• EXTRACTED RECORDS
-=-=-

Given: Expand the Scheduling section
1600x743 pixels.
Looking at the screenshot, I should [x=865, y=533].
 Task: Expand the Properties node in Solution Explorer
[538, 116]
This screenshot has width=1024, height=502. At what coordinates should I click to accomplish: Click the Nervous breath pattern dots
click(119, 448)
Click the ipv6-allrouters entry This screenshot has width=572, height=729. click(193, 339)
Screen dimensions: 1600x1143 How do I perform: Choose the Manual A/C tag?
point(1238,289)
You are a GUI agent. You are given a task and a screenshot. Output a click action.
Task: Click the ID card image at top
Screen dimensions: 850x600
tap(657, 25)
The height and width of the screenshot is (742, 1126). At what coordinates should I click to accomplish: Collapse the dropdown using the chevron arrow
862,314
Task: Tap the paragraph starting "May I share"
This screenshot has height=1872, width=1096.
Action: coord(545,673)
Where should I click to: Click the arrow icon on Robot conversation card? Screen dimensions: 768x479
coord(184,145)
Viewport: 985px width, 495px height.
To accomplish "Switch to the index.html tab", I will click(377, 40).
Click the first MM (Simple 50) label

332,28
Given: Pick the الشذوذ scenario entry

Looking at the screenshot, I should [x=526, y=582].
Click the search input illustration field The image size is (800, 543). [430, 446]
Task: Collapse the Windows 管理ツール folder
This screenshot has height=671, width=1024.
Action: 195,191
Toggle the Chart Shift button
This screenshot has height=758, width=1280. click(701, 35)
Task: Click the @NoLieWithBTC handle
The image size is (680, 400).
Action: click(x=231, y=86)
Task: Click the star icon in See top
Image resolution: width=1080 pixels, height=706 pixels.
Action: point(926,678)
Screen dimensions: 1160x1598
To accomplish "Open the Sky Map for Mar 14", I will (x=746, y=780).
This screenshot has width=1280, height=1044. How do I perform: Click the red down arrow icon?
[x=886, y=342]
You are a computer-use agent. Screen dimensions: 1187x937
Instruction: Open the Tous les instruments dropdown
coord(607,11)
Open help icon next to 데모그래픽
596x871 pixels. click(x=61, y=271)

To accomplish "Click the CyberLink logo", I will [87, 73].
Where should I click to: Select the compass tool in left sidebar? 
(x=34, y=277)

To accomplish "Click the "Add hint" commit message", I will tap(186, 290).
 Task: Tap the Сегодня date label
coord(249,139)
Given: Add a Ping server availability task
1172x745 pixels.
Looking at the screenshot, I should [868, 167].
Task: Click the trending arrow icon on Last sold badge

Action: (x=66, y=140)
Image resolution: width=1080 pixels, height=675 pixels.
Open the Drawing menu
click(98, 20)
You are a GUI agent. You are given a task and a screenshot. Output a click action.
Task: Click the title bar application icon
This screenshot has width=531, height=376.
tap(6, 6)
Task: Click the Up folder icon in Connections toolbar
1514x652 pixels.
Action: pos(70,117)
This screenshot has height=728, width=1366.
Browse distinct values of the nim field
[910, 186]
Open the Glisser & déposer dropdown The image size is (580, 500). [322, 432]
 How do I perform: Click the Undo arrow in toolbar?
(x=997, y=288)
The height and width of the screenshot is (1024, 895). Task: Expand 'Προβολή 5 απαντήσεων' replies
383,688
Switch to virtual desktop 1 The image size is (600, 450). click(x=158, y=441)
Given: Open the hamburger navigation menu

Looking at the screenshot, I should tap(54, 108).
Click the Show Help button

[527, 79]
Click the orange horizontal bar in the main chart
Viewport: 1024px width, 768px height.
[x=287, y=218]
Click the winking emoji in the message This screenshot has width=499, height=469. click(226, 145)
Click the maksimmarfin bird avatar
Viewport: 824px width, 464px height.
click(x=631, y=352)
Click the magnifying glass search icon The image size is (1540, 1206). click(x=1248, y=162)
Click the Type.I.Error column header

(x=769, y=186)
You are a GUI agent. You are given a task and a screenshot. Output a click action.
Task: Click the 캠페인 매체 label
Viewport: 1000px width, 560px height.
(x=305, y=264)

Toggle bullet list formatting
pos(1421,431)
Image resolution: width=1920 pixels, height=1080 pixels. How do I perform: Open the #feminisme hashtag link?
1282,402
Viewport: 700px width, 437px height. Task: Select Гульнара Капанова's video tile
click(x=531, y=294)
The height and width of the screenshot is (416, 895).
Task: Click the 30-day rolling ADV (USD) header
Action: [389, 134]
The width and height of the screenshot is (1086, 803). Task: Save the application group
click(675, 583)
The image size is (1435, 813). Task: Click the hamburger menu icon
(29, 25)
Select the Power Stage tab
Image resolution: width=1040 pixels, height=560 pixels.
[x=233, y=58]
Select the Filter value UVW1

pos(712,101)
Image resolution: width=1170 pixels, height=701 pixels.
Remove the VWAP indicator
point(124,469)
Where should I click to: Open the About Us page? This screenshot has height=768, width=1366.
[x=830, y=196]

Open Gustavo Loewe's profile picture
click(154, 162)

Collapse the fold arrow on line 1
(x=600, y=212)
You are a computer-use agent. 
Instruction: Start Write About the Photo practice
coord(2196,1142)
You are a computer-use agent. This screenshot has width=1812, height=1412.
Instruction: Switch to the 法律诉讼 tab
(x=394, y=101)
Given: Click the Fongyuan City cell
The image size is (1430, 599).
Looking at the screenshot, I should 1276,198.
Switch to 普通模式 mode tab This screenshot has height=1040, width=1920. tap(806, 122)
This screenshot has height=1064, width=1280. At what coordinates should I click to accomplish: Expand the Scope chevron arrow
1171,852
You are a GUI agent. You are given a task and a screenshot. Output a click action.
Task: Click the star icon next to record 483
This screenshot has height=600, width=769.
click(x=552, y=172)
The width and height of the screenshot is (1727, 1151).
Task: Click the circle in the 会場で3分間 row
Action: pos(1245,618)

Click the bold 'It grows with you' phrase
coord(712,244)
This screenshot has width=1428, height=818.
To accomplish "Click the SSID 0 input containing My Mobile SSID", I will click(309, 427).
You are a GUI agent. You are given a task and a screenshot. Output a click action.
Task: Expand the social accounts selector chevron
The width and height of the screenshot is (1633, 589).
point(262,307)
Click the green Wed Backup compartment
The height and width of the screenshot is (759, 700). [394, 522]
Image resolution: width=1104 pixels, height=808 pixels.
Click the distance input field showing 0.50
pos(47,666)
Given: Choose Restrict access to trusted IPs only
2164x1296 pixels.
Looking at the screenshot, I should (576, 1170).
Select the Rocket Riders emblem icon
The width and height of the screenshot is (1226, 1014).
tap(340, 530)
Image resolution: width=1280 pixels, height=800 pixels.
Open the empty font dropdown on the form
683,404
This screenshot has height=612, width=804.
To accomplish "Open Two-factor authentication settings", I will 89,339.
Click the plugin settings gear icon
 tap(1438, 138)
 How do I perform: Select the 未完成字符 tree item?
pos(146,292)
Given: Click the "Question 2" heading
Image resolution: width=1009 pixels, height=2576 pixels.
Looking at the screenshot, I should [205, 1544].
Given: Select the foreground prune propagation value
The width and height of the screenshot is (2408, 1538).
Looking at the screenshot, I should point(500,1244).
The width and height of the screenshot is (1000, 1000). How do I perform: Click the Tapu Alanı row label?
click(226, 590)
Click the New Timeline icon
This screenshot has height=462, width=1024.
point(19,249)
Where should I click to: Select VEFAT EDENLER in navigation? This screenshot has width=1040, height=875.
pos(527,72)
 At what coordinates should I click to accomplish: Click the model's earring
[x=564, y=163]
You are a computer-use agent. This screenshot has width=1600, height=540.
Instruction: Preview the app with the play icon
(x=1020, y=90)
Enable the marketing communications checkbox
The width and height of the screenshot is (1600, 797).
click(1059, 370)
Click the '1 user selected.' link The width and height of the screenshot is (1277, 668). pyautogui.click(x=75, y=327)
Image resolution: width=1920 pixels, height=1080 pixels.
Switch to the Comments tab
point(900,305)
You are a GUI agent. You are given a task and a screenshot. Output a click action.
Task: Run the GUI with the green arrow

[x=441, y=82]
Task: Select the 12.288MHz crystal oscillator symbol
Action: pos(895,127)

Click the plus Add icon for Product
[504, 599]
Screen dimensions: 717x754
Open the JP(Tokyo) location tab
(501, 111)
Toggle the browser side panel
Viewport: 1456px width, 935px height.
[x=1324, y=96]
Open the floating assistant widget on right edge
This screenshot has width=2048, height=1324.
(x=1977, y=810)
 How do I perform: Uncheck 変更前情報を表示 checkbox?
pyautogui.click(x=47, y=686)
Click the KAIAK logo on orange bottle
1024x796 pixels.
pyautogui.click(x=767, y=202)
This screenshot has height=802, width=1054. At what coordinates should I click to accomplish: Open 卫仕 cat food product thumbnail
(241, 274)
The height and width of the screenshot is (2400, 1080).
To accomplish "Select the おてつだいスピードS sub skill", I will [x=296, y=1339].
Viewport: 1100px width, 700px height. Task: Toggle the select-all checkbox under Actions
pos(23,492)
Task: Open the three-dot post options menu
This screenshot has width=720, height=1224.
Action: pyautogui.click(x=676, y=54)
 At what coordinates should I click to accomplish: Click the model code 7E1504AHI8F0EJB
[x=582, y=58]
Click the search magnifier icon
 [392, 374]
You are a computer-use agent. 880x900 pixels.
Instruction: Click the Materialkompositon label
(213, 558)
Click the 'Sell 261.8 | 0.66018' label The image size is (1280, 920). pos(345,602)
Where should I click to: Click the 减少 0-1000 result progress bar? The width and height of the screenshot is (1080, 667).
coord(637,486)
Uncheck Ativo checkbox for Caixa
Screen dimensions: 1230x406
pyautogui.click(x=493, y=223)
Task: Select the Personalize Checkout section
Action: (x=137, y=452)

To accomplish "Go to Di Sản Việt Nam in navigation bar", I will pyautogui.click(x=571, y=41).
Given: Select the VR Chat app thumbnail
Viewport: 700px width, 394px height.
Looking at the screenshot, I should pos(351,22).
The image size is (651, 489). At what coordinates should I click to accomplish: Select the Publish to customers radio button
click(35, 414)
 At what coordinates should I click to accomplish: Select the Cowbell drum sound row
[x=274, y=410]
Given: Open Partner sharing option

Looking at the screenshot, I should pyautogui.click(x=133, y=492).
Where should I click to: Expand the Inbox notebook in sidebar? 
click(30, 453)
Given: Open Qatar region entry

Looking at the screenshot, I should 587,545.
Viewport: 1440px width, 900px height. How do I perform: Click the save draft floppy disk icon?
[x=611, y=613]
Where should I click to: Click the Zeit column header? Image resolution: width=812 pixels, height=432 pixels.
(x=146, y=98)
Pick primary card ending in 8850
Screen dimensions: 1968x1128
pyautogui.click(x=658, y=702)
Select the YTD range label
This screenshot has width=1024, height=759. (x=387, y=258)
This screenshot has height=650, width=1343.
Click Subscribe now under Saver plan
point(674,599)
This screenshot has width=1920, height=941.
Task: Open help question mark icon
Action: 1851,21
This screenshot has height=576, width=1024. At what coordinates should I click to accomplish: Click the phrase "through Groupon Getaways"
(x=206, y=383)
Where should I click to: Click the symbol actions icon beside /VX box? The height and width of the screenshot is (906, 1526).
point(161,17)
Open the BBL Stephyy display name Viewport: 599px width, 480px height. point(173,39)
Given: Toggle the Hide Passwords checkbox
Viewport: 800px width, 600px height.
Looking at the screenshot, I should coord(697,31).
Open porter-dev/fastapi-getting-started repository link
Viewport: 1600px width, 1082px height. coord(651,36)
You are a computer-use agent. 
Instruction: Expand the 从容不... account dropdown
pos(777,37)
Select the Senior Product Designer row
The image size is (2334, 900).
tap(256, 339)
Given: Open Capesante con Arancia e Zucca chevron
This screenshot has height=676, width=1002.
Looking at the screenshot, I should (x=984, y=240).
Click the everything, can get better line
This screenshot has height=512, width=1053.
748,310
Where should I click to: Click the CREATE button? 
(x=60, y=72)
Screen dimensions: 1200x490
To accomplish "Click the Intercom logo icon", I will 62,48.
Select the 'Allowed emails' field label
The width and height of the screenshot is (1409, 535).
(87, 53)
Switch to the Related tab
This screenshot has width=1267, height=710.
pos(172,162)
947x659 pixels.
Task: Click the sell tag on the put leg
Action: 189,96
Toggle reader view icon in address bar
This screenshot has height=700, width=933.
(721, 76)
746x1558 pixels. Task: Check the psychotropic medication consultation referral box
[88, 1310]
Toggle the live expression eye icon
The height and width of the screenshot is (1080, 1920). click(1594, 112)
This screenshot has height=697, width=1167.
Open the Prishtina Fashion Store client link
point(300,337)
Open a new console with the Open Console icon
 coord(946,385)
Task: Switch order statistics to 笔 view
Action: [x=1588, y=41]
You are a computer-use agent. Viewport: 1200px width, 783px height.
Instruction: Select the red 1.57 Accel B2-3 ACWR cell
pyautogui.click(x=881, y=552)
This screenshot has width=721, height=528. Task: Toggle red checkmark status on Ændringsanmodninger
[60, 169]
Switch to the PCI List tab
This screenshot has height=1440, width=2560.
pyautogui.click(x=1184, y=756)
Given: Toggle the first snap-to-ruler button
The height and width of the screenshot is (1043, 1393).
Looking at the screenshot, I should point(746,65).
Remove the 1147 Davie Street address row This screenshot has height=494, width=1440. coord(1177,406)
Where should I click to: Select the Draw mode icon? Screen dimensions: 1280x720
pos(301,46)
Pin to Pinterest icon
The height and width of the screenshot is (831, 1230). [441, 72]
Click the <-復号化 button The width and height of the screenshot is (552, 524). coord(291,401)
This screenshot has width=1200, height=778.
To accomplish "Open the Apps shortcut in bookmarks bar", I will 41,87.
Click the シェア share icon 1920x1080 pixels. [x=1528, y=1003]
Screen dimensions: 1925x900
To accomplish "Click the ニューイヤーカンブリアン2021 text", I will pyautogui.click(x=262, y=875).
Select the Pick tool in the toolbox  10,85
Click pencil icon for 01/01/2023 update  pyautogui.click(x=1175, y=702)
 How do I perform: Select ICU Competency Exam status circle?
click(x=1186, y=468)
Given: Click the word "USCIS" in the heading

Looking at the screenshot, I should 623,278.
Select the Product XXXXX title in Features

-=-=-

• WHAT IS EXPECTED
Please repeat the records starting with the line with "Select the Power Stage tab" and going on through the line with "coord(712,244)", swapping "VWAP" for "RSI" and leaving everything else unchanged.

• WORKED SOLUTION
Select the Power Stage tab
Image resolution: width=1040 pixels, height=560 pixels.
[x=233, y=58]
Select the Filter value UVW1

pos(712,101)
Image resolution: width=1170 pixels, height=701 pixels.
Remove the RSI indicator
point(124,469)
Where should I click to: Open the About Us page? This screenshot has height=768, width=1366.
[x=830, y=196]

Open Gustavo Loewe's profile picture
click(154, 162)

Collapse the fold arrow on line 1
(x=600, y=212)
You are a computer-use agent. 
Instruction: Start Write About the Photo practice
coord(2196,1142)
You are a computer-use agent. This screenshot has width=1812, height=1412.
Instruction: Switch to the 法律诉讼 tab
(x=394, y=101)
Given: Click the Fongyuan City cell
The image size is (1430, 599).
Looking at the screenshot, I should 1276,198.
Switch to 普通模式 mode tab This screenshot has height=1040, width=1920. tap(806, 122)
This screenshot has height=1064, width=1280. At what coordinates should I click to accomplish: Expand the Scope chevron arrow
1171,852
You are a GUI agent. You are given a task and a screenshot. Output a click action.
Task: Click the star icon next to record 483
This screenshot has height=600, width=769.
click(x=552, y=172)
The width and height of the screenshot is (1727, 1151).
Task: Click the circle in the 会場で3分間 row
Action: pos(1245,618)

Click the bold 'It grows with you' phrase
coord(712,244)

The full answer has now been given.